• Action item
In the remembrance of Uncle Raymond below, set down word for word the passage that begins with "My grandmother, Aileen, was" and ends with "who didn’t return.".

• Text block
+ + + + + + +

My grandmother, Aileen, was a kind and gentle woman, petite in stature and soft spoken when she spoke at all. She was a humble and pious woman but beneath her modest demeanor had a steely toughness that spoke to her Missouri roots. Hers had not been an easy life, raising six children in the wilds of Colorado, managing a household during the depression, watching her sons go off too war. A Gold Star decal displayed on the front door spoke of the one who didn’t return.
My uncle Raymond was their second child and the eldest of five sons. To his sister and his brothers he was not just a sibling, but their protector and their leader. When their father was away with the carnival during the winter months Raymond was left to take on duties far beyond his years. With war coming Raymond had joined the army and had been assigned to the Army Air Corps. While stationed in Ohio he fell in love and was married, but soon after his squadron was deployed to the South Pacific.
Raymond was a top turret gunner on a B-24. Five days before Christmas of 1943 during a mission over Maloelap Atoll near the Marshall Islands his plane was hit and forced to ditch in the ocean. As the crew was abandoning the aircraft the Japanese fighters that had been pursuing them began strafing the life rafts. It was reported that Uncle Raymond stayed at his post, proving cover fire for the rafts until the plane went underwater. For his bravery in combat he was awarded the Distinguished Flying Cross, the Air Medal with Oak leaf Cluster, and the Purple Heart posthumously. There was a bookcase in the living room of the house where family pictures were displayed. There, prominently placed was a photo of Uncle Raymond in uniform with his medals displayed below. He is memorialized at the Tablets of the Missing monument at the National Cemetery at Pearl Harbor and in the Honor Roll of the Dead at the National Archives.

+ + + + + + +

Records from a collection
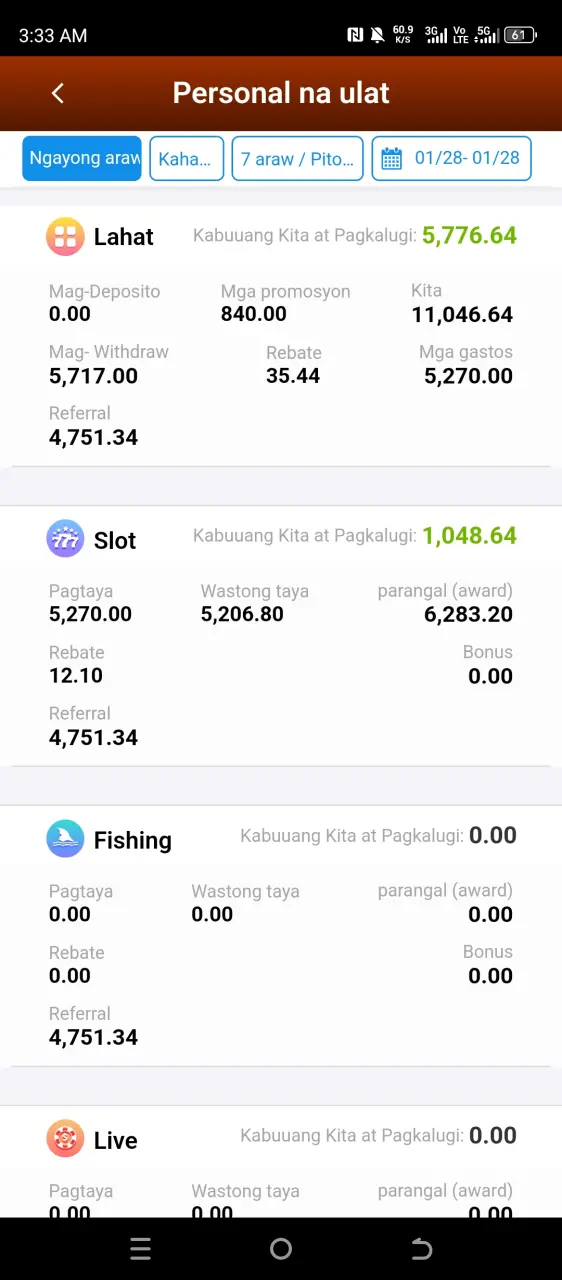Screen dimensions: 562x1280
Task: Tap the Personal na ulat page title
Action: [x=281, y=93]
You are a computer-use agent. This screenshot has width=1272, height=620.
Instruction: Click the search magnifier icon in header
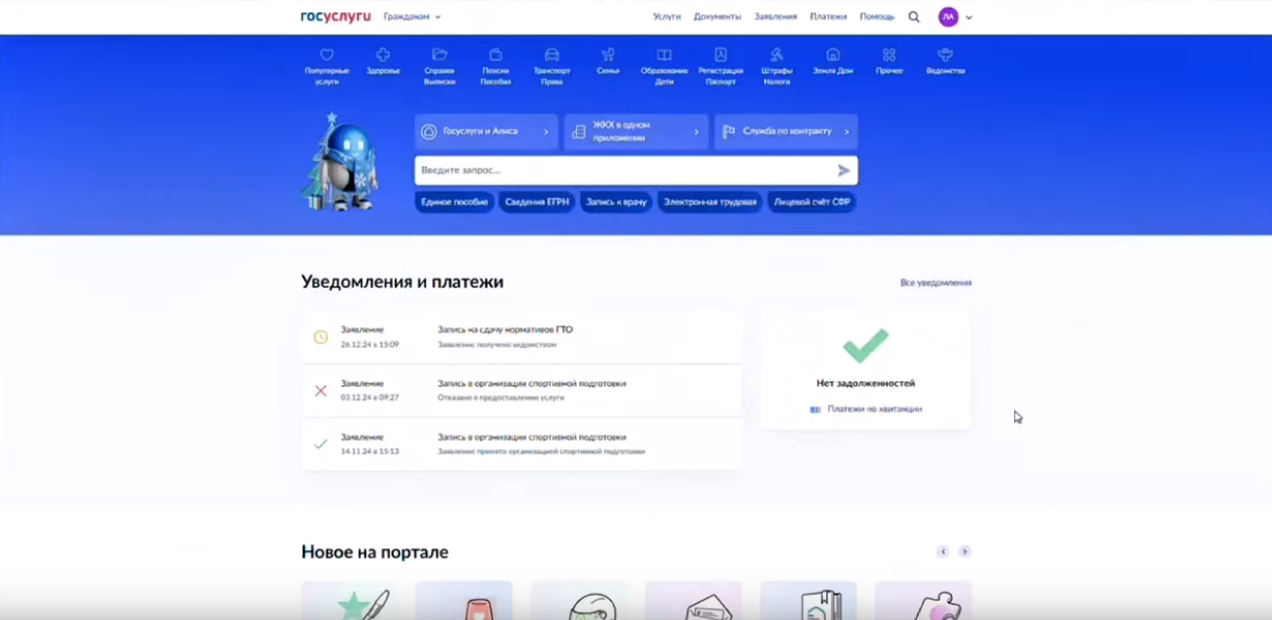914,17
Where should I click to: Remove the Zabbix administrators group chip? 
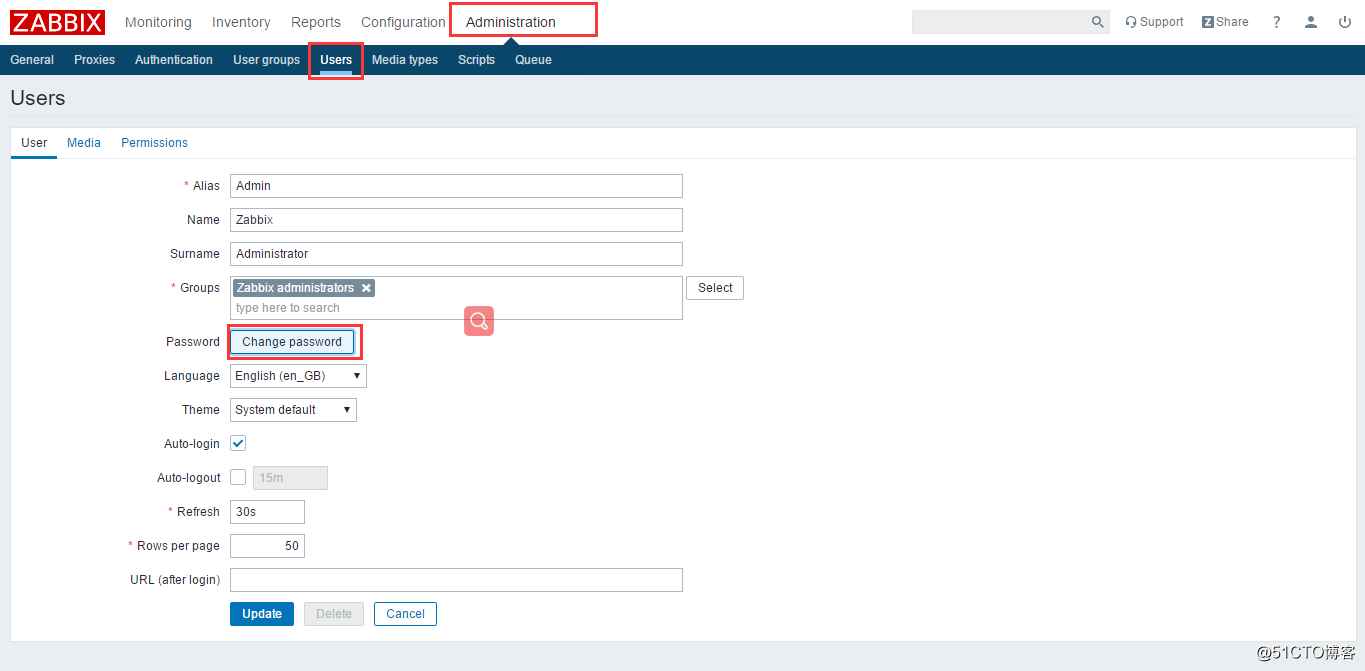tap(366, 287)
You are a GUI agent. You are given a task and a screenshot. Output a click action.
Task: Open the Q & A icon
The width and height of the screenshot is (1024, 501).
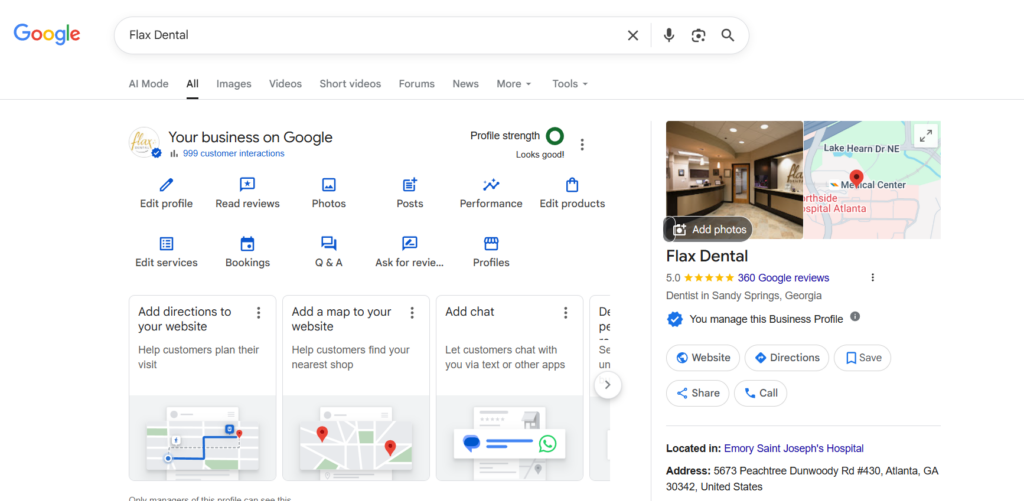[328, 244]
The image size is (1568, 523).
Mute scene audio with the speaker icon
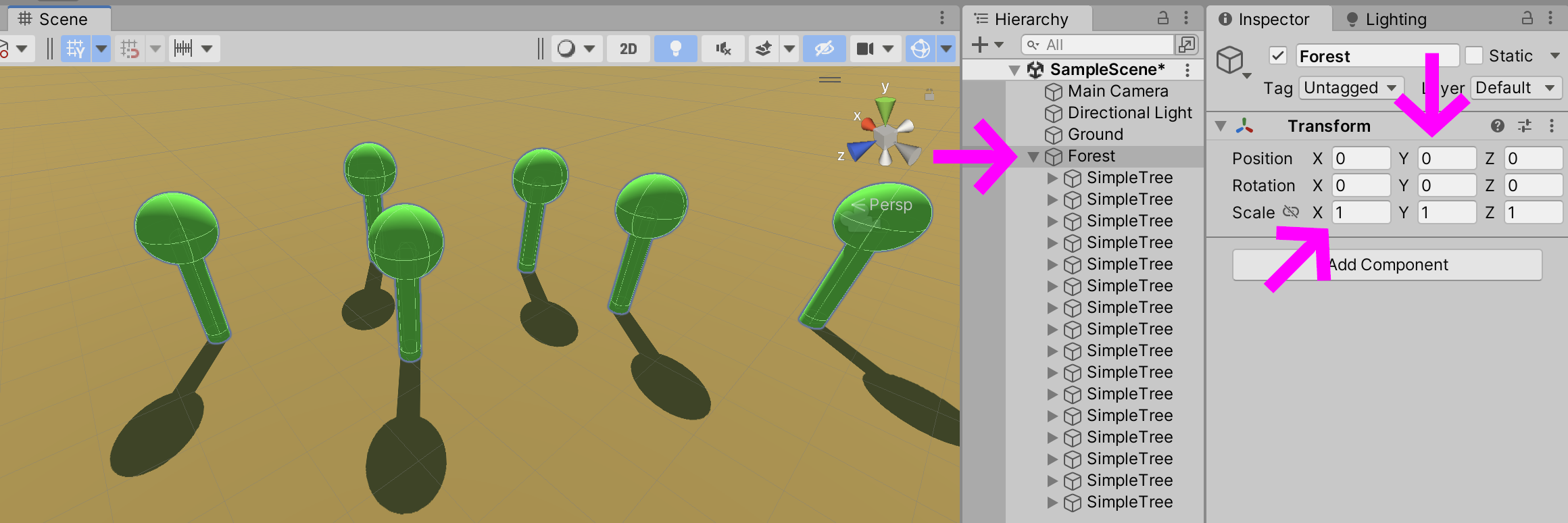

+ + + + + + +

• Output for this task
My grandmother, Aileen, was a kind and gentle woman, petite in stature and soft spoken when she spoke at all. She was a humble and pious woman but beneath her modest demeanor had a steely toughness that spoke to her Missouri roots. Hers had not been an easy life, raising six children in the wilds of Colorado, managing a household during the depression, watching her sons go off too war. A Gold Star decal displayed on the front door spoke of the one who didn’t return.